Unfortunately, petrol-powered Rio customers will have to do without all the EcoDynamics stuff - but they needn't despair. A combined cycle fuel return of 51.4mpg in the petrol 1.4 tested here is very creditable indeed, as is the 128g/km CO2 return. Go for the entry-level 1.25-litre petrol model and those figures improve to 56.5mpg and 114g/km of CO2. As for residual values, well they should be far better than those of the old model and will be propped up quite nicely by Kia's excellent warranty deal which is transferrable on to subsequent owners. It's worth pointing out though, that the trumpeted 7 year / 100,000 mile package actually only covers the engine and gearbox. It's 100,000 miles and five years for everything else. Insurance should be affordable, with groupings between 3 and 8 on the 1-50 groupings scale. And servicing won't break the bank either, thanks to a fixed-price 'Care-3' package which can cover you for either three or five years.
It's easy to see why Kia is one of the fastest growing car makers in the world, doubling its global sales over the last few years thanks to a range of models now seriously troubling the European market's established players. Here's another one that'll add to their concerns, smartly styled and class-leadingly spacious and efficient.
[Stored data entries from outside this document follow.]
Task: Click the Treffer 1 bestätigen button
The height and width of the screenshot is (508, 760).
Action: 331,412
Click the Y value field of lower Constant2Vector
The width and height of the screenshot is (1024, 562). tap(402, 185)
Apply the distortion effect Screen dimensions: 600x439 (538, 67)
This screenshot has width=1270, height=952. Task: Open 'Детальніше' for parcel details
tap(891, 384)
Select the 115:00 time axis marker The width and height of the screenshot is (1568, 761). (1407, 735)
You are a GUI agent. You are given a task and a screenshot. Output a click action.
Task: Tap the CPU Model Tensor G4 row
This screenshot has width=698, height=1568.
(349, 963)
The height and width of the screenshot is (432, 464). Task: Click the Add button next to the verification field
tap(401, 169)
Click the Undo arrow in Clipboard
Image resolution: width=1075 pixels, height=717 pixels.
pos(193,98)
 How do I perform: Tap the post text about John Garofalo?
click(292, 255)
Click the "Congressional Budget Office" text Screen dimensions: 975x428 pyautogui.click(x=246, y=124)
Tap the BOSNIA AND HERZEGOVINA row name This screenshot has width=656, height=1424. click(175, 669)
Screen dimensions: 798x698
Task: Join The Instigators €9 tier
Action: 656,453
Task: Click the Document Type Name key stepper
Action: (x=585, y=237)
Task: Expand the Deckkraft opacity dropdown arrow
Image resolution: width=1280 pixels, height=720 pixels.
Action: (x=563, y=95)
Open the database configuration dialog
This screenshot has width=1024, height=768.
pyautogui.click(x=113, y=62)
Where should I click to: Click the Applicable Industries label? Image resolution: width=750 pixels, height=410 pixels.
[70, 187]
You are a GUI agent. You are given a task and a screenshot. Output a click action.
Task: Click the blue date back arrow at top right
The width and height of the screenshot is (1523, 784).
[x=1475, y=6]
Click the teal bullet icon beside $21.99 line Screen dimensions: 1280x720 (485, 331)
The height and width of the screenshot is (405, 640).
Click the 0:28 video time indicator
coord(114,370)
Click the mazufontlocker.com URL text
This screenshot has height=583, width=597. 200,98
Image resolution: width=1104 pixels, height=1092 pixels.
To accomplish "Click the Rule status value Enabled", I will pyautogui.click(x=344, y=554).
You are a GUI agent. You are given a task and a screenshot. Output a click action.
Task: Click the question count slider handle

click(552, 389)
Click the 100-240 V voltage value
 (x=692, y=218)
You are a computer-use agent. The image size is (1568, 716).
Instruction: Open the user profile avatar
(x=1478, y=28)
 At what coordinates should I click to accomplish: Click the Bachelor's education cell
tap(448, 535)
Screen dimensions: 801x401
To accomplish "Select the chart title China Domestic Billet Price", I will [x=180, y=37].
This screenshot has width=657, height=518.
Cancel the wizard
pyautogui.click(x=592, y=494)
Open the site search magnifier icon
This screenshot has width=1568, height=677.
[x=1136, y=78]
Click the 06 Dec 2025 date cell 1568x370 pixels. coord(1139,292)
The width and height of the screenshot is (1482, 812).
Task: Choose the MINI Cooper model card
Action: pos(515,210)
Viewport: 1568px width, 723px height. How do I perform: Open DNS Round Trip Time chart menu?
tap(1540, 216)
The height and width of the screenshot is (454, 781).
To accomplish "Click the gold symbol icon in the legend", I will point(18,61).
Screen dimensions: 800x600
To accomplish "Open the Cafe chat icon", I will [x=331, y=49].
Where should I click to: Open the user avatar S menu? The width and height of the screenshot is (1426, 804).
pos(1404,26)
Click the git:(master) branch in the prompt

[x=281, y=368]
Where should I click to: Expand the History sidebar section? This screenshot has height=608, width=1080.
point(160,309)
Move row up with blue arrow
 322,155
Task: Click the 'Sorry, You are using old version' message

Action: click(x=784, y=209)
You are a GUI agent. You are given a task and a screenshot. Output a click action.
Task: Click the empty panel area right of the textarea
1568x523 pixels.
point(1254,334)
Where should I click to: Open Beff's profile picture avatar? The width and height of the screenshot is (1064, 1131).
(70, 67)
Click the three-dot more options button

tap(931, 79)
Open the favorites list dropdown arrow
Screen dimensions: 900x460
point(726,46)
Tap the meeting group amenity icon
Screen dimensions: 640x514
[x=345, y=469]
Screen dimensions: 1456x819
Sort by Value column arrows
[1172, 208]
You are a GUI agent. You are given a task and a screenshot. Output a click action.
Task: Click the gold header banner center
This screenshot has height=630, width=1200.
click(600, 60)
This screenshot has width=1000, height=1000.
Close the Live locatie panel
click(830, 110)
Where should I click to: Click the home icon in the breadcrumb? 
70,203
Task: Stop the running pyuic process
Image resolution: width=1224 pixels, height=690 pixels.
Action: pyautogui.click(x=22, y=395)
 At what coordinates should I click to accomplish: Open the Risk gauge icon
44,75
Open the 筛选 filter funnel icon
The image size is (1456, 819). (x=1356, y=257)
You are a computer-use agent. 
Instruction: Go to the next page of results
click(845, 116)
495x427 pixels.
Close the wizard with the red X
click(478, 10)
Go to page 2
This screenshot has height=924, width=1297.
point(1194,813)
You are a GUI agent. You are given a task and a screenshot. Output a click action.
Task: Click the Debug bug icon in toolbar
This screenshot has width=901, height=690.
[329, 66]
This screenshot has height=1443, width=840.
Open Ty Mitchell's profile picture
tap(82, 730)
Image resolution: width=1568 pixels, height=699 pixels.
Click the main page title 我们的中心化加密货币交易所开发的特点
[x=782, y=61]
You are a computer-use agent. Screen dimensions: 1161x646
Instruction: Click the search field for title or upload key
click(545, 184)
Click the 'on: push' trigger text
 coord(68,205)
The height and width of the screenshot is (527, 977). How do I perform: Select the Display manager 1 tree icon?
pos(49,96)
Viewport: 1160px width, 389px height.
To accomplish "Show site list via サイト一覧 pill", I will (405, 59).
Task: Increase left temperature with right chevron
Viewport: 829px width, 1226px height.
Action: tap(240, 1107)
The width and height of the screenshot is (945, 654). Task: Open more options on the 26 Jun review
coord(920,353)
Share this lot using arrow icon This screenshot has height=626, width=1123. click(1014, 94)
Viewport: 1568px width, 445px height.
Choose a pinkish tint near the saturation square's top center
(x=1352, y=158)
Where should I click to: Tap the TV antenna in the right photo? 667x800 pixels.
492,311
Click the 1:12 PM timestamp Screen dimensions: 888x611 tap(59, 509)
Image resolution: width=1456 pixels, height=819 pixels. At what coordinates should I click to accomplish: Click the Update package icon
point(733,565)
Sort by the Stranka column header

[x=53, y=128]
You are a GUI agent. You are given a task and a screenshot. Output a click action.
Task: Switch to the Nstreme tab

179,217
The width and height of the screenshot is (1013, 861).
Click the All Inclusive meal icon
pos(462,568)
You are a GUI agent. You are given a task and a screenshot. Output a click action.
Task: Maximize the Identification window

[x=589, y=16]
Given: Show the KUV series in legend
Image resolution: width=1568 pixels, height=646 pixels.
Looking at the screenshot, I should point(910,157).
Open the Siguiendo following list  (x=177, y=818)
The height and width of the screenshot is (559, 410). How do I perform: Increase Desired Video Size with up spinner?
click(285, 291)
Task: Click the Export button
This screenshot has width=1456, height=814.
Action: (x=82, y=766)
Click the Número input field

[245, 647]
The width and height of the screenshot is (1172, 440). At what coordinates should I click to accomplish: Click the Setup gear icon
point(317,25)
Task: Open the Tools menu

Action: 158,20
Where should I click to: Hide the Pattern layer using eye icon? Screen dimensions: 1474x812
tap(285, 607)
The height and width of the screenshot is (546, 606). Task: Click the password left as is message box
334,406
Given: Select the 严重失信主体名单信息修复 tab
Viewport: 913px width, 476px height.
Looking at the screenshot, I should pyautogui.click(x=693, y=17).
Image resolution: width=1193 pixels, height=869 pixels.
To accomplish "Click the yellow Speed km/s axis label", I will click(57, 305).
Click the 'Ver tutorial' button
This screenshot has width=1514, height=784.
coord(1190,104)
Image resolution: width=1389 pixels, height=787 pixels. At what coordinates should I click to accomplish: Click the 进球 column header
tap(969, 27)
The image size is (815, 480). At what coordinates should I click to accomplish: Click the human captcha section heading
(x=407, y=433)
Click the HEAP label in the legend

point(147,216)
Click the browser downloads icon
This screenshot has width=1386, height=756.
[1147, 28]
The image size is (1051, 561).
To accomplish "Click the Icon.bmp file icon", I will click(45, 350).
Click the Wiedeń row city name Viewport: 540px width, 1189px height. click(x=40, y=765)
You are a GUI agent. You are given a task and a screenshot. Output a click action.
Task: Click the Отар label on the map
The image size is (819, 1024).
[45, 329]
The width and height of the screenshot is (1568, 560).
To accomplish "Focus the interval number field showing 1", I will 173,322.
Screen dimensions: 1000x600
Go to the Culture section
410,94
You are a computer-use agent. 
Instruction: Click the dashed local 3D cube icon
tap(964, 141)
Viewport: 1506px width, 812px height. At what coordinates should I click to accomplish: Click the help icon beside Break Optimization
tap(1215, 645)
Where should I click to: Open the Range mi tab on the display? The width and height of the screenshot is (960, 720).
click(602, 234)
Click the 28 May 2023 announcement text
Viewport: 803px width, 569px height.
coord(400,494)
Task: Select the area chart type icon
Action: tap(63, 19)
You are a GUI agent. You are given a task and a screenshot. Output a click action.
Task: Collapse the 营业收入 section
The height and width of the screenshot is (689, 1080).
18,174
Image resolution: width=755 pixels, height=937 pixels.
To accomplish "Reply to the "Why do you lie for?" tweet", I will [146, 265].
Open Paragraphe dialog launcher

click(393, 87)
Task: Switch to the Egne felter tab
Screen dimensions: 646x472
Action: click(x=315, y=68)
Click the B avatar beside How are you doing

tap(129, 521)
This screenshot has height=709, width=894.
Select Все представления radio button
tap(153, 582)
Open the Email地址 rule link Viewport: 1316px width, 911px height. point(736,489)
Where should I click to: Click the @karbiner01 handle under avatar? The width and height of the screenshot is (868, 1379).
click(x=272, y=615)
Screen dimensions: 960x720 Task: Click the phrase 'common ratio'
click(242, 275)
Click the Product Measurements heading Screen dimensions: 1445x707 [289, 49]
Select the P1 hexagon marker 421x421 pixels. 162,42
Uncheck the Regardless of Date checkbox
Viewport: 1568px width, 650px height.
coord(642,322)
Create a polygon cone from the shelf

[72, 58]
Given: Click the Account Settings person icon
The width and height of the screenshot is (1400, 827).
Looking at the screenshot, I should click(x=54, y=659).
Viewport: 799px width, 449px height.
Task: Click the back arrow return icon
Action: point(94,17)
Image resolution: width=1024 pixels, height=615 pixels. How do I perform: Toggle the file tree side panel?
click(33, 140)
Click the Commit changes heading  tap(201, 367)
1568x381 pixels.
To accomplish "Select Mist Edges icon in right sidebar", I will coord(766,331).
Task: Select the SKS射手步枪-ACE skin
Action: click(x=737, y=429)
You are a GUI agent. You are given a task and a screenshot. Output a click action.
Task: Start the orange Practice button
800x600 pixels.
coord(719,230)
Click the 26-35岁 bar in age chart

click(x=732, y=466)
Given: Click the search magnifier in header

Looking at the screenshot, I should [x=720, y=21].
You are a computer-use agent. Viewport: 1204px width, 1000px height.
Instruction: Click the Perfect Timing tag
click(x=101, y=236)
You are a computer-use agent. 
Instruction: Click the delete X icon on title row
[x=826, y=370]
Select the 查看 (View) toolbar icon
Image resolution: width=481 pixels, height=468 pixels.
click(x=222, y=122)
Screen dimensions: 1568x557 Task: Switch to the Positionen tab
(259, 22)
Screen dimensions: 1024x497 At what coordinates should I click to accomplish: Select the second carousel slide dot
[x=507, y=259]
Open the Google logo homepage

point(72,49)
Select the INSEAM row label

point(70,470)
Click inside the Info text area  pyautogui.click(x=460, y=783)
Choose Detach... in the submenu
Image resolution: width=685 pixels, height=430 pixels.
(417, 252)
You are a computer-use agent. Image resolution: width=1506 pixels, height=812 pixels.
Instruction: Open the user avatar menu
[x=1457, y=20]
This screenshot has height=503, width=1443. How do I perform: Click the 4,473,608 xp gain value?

As a result, it can now compete head-on with its mainstream rivals and betters many of them.
This then, is a car that has come of age. No longer is it a supermini you'd recommend largely because of generous equipment or a modest asking price. True, it isn't the sharpest handling car in its class and there are a few rivals with classier cabins. None though are more practical or more refined and few though have a nicer ride - another of the reasons why this could be considered a smart alternative to a larger Focus-class family hatchback. If you're thinking of buying in this segment, then you probably won't be considering this car as an option. Maybe you should be.